When I read about Metta meditation, I understood that I should start with people close to me, and gradually extend the circle to people I felt indifference or hostility towards. But the meditation track I adopted gave only loose directions, and I followed an invitation to simply notice where my attention went, and let things happen. What I noted was how easily faces came to my mind: people I knew from various periods of my past – and how many there were – but also people I met casually during the day, the waiter at a café where I stopped, the person who sold me tea in Guangzhou, a child I crossed at the airport, or even actors I saw.

The practice was cheerful and easy: I felt myself overflow with love. Maybe, the fact that I was travelling had an impact. I left a long Australian winter for a beautiful stopover in subtropical China, and an exciting project in Europe. At the Guangzhou airport, our midnight flight to Paris was delayed by two hours. People were grumbling. I visualized them, wishing them peace, calmly breathing in and out.

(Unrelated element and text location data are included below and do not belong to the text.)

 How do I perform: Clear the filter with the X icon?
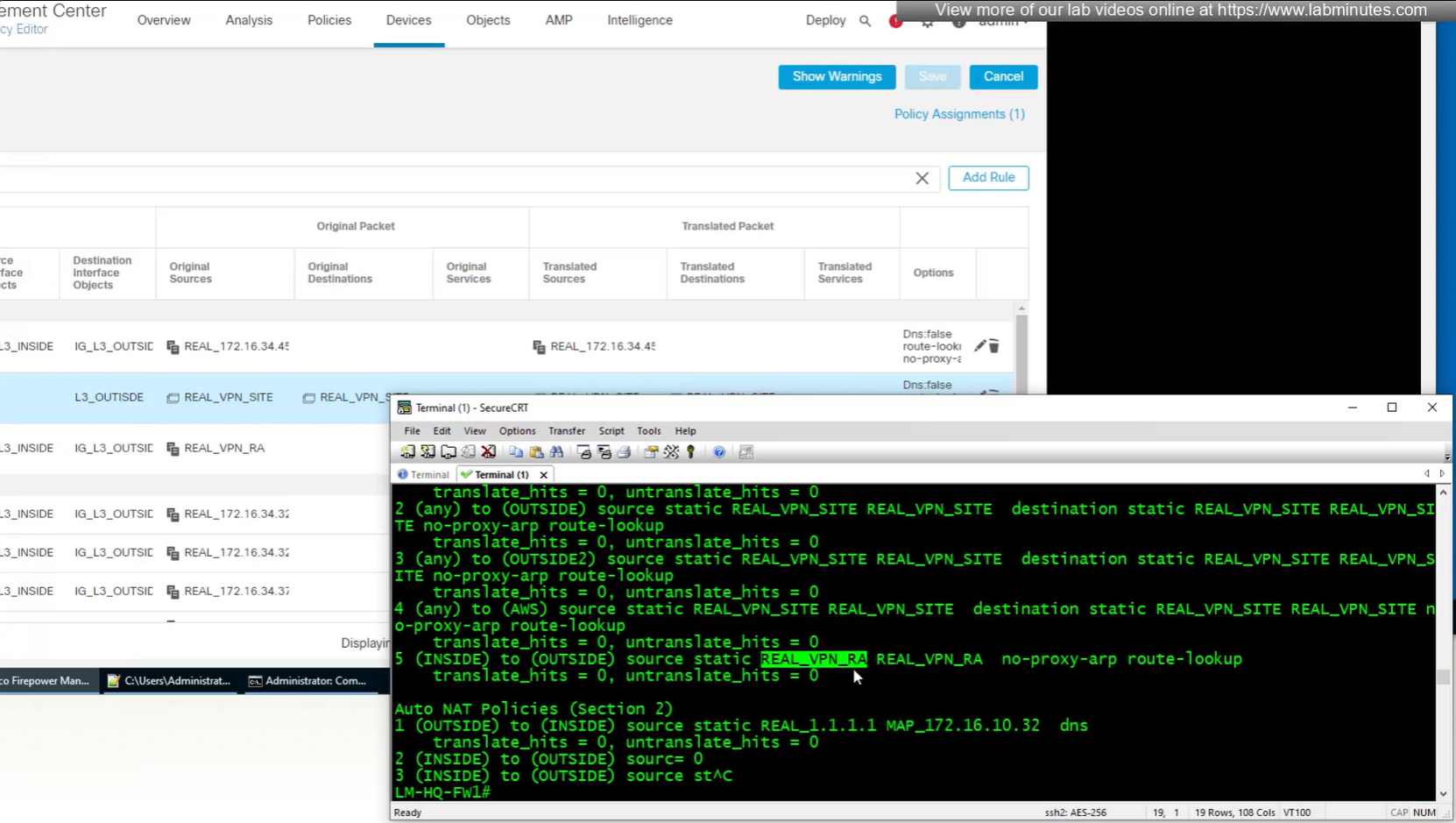coord(922,179)
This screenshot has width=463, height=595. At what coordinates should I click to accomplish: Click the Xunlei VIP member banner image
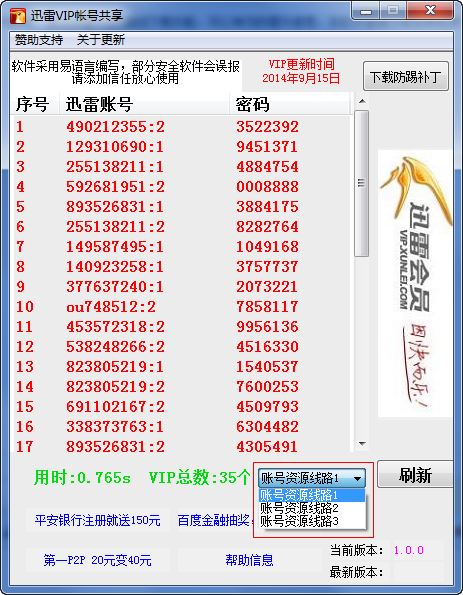(415, 283)
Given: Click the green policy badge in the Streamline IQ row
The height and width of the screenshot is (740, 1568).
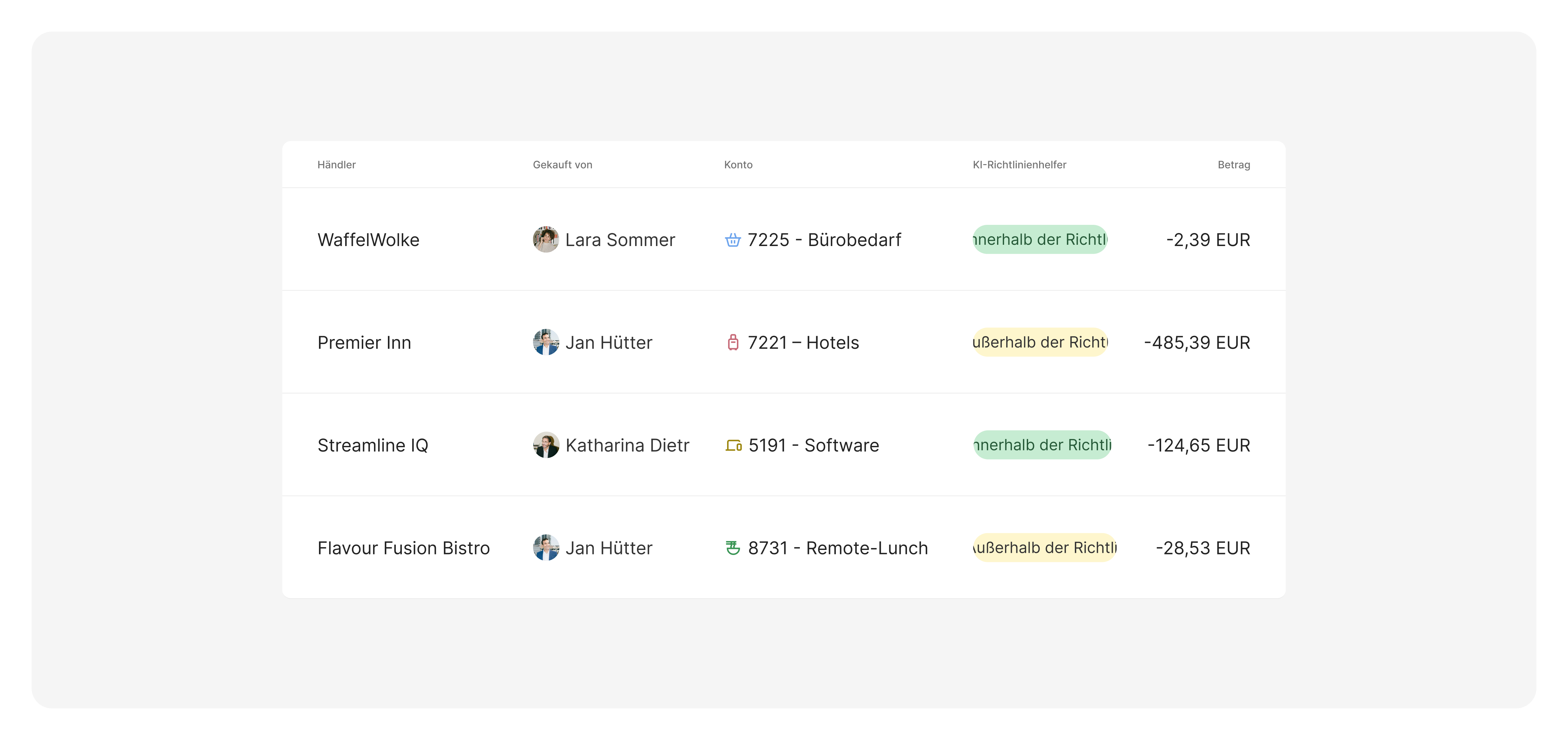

But here is what I noticed as well. After about a week, as planned, I stopped the practice. The overflowing sense of loving kindness for my fellow humans quickly waned. Worse – I found myself angrier than before, for small things: a waiter ignored me, somebody blocked my path on the street, the cashier was too slow. Feelings of anger bubbled up easily, quickly, stronger than usual – then slowly receded. Again, this might have been a side-effect of living far from home, cultural differences, a difficult project. But I wondered – could it be the side-effect of Metta meditation?

The practice was quick to bring up self-suggested feelings of love towards everybody, yet nothing else changed, not my expectations, not my relationships, not other people’s behavior. All my negative feelings, anger, frustration, had no outlet – they were unvoiced, repressed. And so, when meditate stopped, up they came, back to the surface, poison stored in a dark bladder now pouring out.  Metta meditation acted like a drug, affecting perception for a short period, but leaving a difficult hangover in its wake.

I wondered then – is the purpose of meditation transformation, or self-knowledge? The darkness of the soul did not disappear – but I understand it better now. Loving-kindness, sustained over time, is harder than I thought, requires more self-transformation than a simple shift of intention: this I know now. Could it be, then, that Metta meditation was never intended to bring about greater perfection in a direct manner, but rather, through the winding path of awareness, guilt, and slow change.